TO-DO ITEM: Can you duplicate the post on decimal expansions and natural numbers in full, word for word?

SOURCE EXTRACT:
The sequence "$1111111...$" does not correspond to a natural number. That is, your mistake is the claim that removing the "$0.$" yields a natural number.


EDIT: The OP comments

Would you please elaborate on why dropping "0." from "$0.356792$" doesn't yield a natural number "$356792$"?!!!

Of course it does. However, in doing so you ignore most of the decimal expansion: what about all the zeroes at the end? $0.356792$ is just $0.356792000000...$ abbreviated.

OK, you can fix this by saying "Cut the decimal expansion off once you hit an infinite string of zeroes." But this breaks down for most reals: what on earth do you do with e.g. $${1\over 3}=0.33333333333...?$$

The point is that "most" real numbers between $0$ and $1$ will break your idea; and in fact this can be made precise - there are only countably many reals between $0$ and $1$ which don't break your idea!

EDIT 2: This is essentially the same error that arises if you try to apply diagonalization to a complete list of natural numbers; see the comments below.


Incidentally, I think the line at the end of the linked blogpost

When all is said and done, a proof is just a social con­struct, a par­tic­u­lar kind of per­sua­sive argu­ment. Accept it only if it convinces you.

DATA RECORDS:
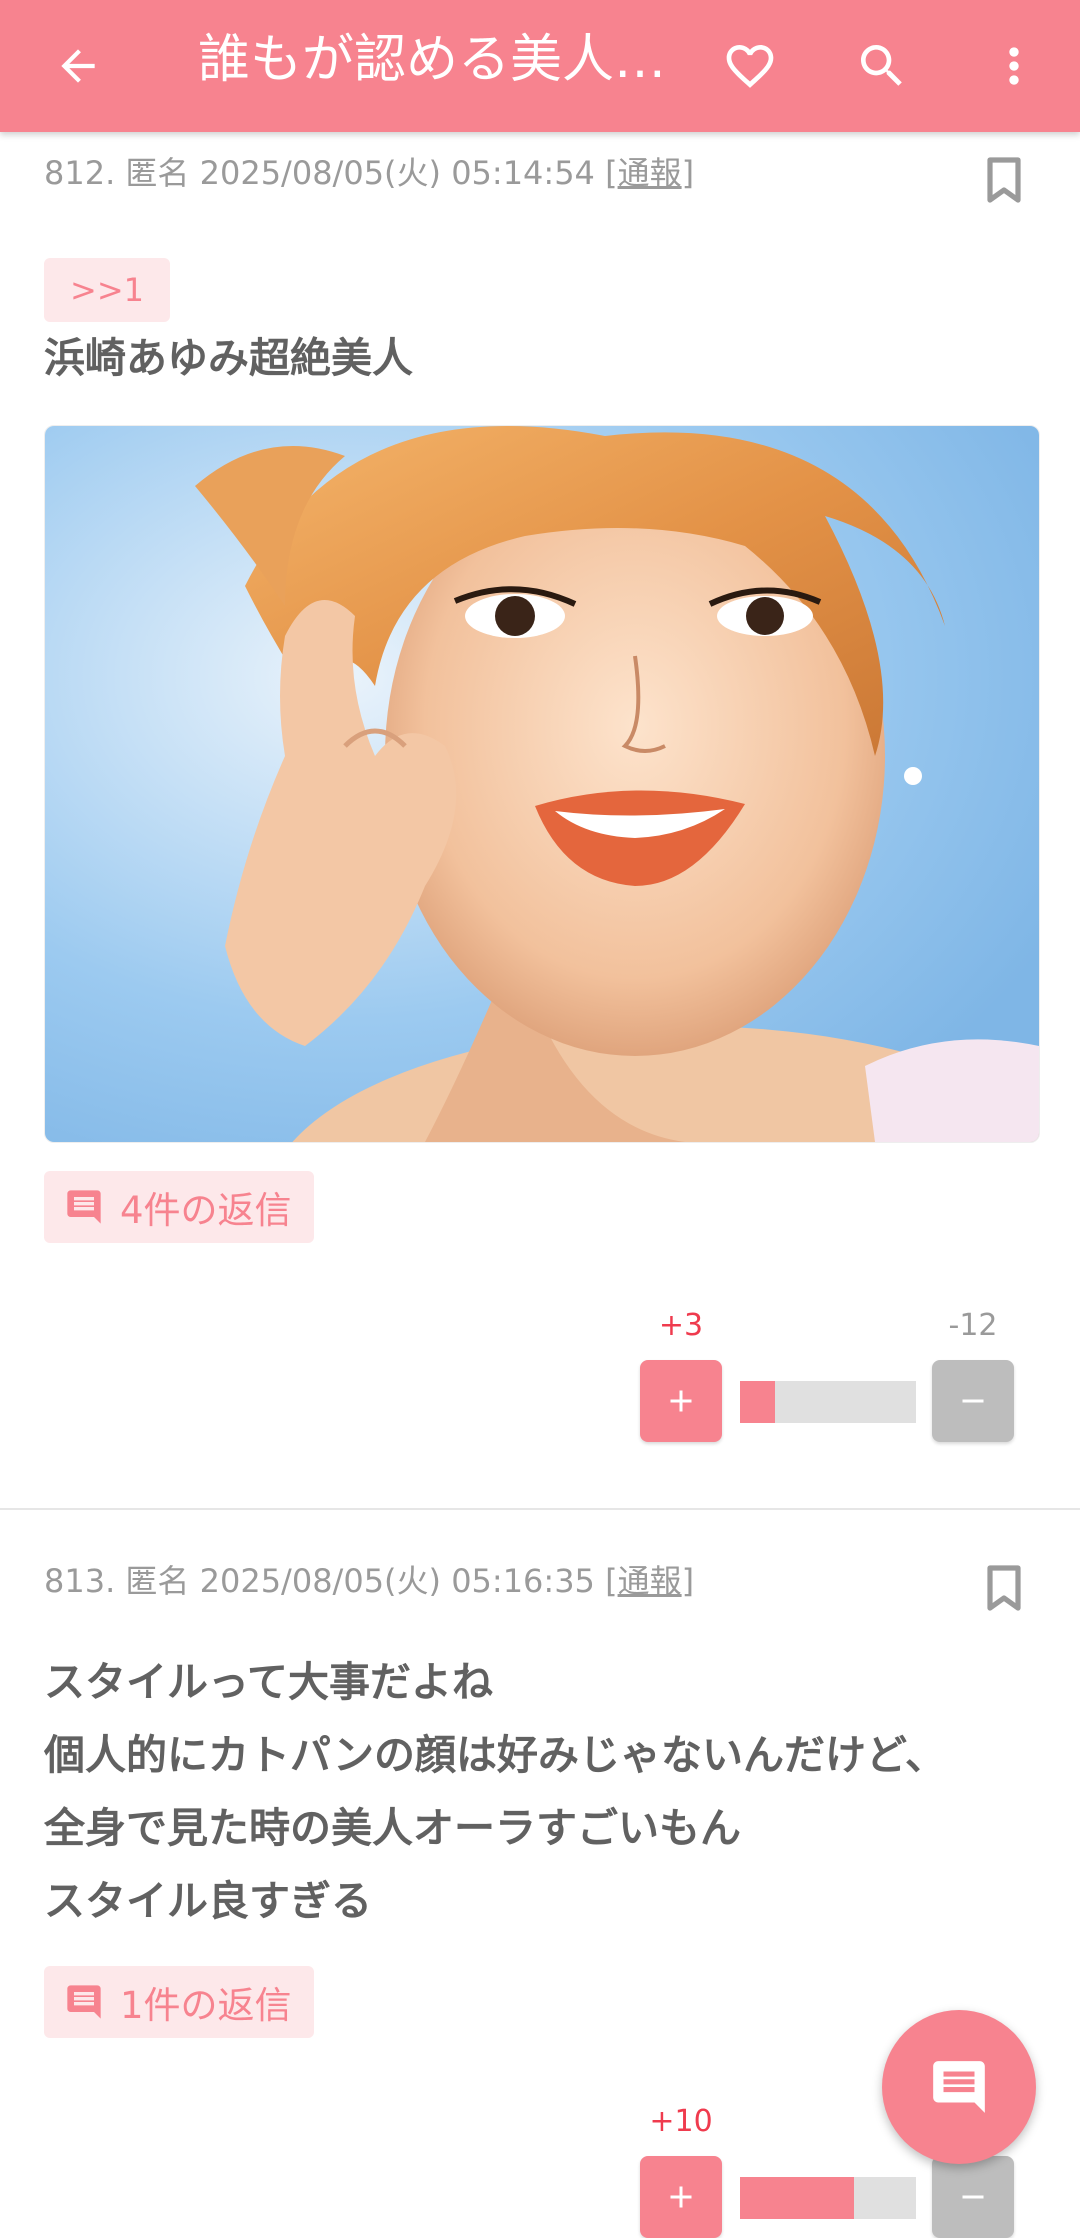  I want to click on plus-count: +10, so click(681, 2122).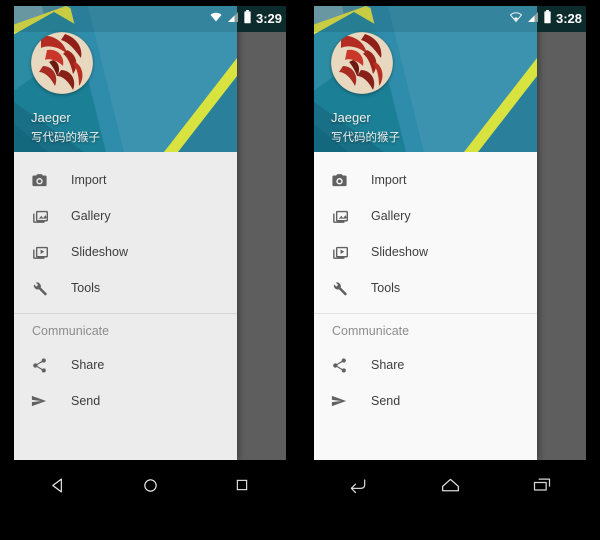 This screenshot has width=600, height=540. I want to click on arrow-back-icon, so click(358, 485).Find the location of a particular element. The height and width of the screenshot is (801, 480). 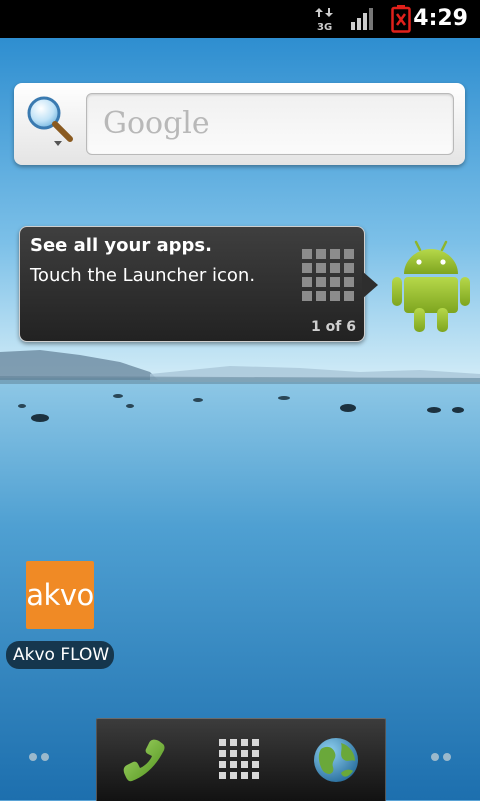

google-search-widget: Google is located at coordinates (240, 124). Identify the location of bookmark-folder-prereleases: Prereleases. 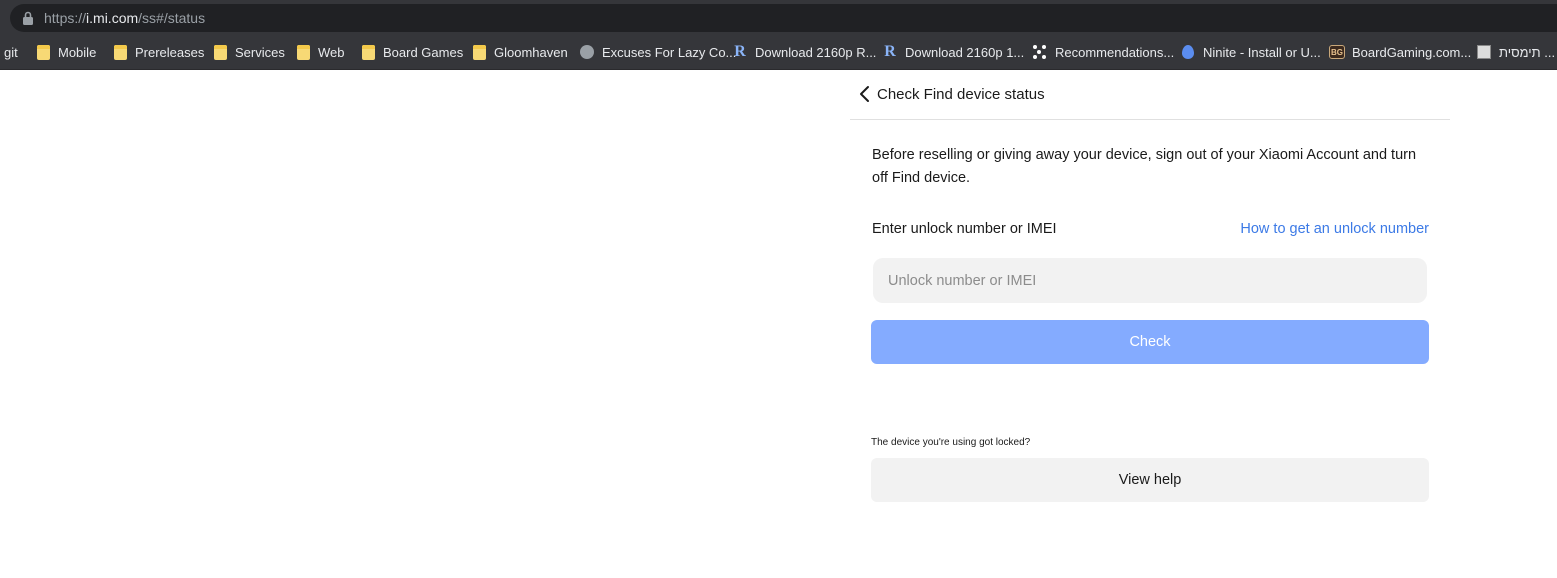
(158, 52).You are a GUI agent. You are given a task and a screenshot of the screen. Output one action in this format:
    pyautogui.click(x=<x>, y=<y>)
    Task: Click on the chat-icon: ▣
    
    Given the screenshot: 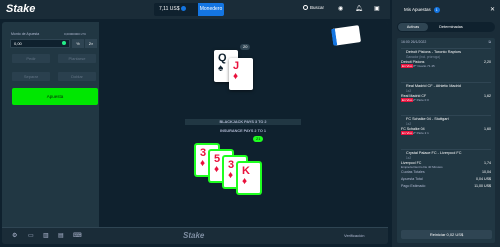 What is the action you would take?
    pyautogui.click(x=377, y=8)
     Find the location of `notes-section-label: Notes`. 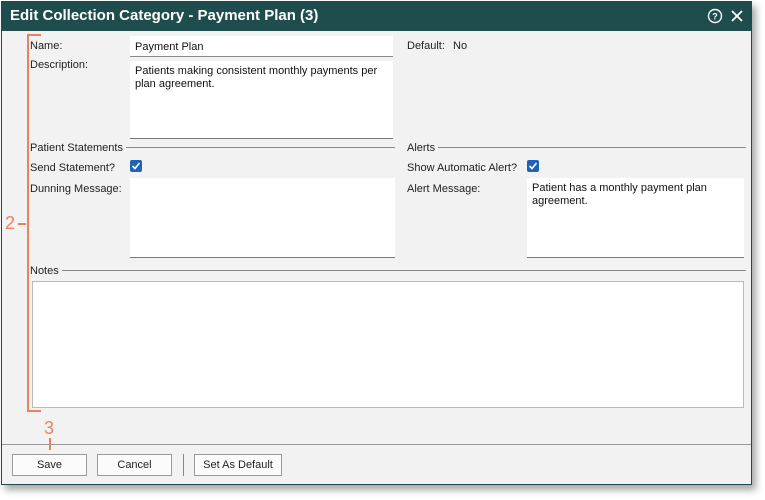

notes-section-label: Notes is located at coordinates (44, 271).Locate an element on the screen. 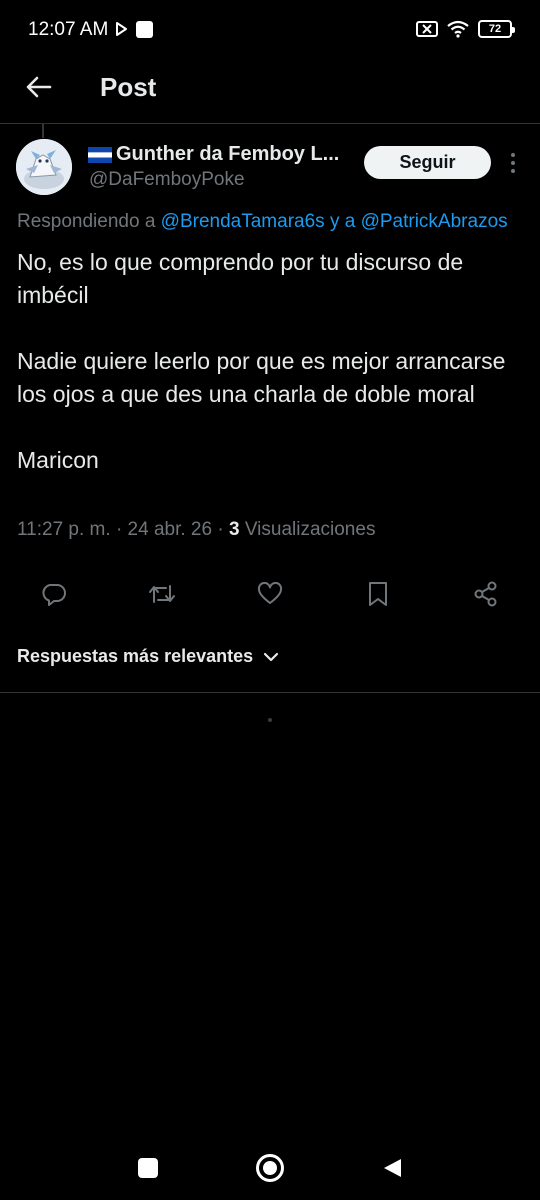 Image resolution: width=540 pixels, height=1200 pixels. replies-sort-label: Respuestas más relevantes is located at coordinates (136, 656).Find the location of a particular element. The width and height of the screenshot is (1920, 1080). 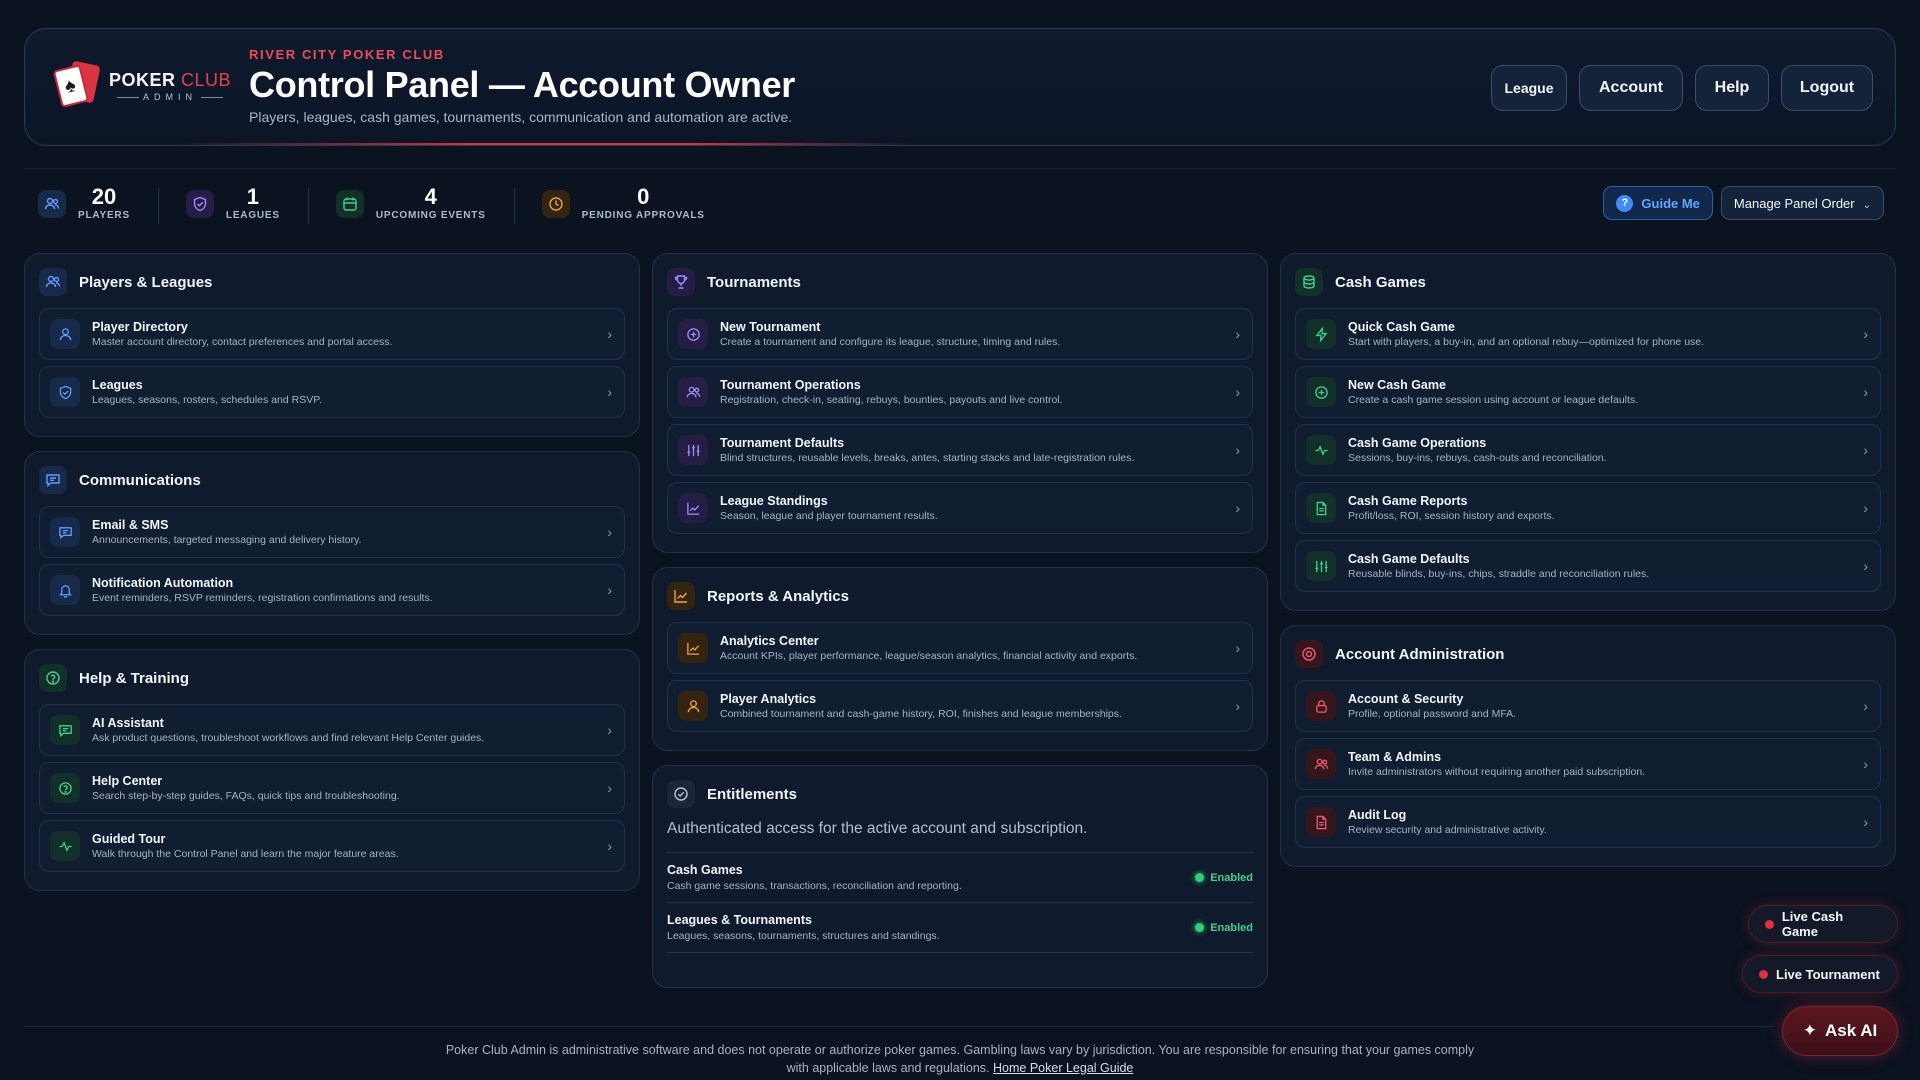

SOLUTION TO THIS TASK:
The sequence "$1111111...$" does not correspond to a natural number. That is, your mistake is the claim that removing the "$0.$" yields a natural number.


EDIT: The OP comments

Would you please elaborate on why dropping "0." from "$0.356792$" doesn't yield a natural number "$356792$"?!!!

Of course it does. However, in doing so you ignore most of the decimal expansion: what about all the zeroes at the end? $0.356792$ is just $0.356792000000...$ abbreviated.

OK, you can fix this by saying "Cut the decimal expansion off once you hit an infinite string of zeroes." But this breaks down for most reals: what on earth do you do with e.g. $${1\over 3}=0.33333333333...?$$

The point is that "most" real numbers between $0$ and $1$ will break your idea; and in fact this can be made precise - there are only countably many reals between $0$ and $1$ which don't break your idea!

EDIT 2: This is essentially the same error that arises if you try to apply diagonalization to a complete list of natural numbers; see the comments below.


Incidentally, I think the line at the end of the linked blogpost

When all is said and done, a proof is just a social con­struct, a par­tic­u­lar kind of per­sua­sive argu­ment. Accept it only if it convinces you.